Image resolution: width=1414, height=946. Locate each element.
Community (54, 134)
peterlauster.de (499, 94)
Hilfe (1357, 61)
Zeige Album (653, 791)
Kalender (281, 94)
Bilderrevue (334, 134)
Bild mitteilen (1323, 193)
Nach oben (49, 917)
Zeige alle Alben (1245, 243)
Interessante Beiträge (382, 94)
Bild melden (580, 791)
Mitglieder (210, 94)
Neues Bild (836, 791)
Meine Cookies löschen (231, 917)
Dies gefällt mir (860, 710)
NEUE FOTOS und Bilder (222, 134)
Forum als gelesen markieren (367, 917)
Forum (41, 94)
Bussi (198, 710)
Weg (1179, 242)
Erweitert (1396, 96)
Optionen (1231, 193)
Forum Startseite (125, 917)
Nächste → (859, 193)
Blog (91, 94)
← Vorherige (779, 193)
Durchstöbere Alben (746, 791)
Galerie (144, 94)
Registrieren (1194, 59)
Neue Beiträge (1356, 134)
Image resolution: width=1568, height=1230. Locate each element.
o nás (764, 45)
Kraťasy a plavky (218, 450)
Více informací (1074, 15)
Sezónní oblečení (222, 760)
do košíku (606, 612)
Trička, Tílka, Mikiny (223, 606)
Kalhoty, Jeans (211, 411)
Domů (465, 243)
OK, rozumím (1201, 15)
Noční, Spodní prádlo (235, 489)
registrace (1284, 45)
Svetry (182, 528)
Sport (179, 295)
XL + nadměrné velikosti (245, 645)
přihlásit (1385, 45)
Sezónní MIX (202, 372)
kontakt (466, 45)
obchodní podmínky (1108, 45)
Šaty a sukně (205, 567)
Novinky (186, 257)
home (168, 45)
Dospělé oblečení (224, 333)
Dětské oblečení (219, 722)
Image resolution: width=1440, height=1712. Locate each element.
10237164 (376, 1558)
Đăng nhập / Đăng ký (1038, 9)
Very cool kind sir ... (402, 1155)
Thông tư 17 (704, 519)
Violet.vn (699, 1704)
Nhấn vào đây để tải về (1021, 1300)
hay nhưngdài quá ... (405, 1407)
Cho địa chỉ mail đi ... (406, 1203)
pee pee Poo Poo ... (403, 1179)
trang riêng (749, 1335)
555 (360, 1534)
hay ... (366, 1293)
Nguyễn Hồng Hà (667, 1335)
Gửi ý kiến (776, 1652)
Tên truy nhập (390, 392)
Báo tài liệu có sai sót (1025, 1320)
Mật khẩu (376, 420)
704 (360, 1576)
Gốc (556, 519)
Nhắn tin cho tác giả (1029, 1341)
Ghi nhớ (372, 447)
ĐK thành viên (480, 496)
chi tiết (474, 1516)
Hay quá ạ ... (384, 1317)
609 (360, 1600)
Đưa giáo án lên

= = =

* [Task] Can you scale the stretch from the start of the listing through the line containing "Galerie (144, 94)", both ends included? Rewrite every line in that stretch with all of its text kept, but multiply each answer coordinate by 1.4 and round it to a whole number, with halves rounded up.

* [Solution for this exercise]
Image resolution: width=1414, height=946. Locate each element.
Community (76, 188)
peterlauster.de (699, 132)
Hilfe (1900, 85)
Zeige Album (914, 1107)
Kalender (393, 132)
Bilderrevue (468, 188)
Bild mitteilen (1852, 270)
Nach oben (69, 1284)
Zeige alle Alben (1743, 340)
Interessante Beiträge (535, 132)
Bild melden (812, 1107)
Mitglieder (294, 132)
Neues Bild (1170, 1107)
Meine Cookies löschen (323, 1284)
Dies gefällt mir (1204, 994)
NEUE FOTOS und Bilder (311, 188)
Forum als gelesen markieren (514, 1284)
Forum (57, 132)
Bussi (277, 994)
Weg (1651, 339)
Erweitert (1954, 134)
Optionen (1723, 270)
Forum Startseite (175, 1284)
Nächste → (1203, 270)
Blog (127, 132)
← Vorherige (1091, 270)
Durchstöbere Alben (1044, 1107)
Galerie (202, 132)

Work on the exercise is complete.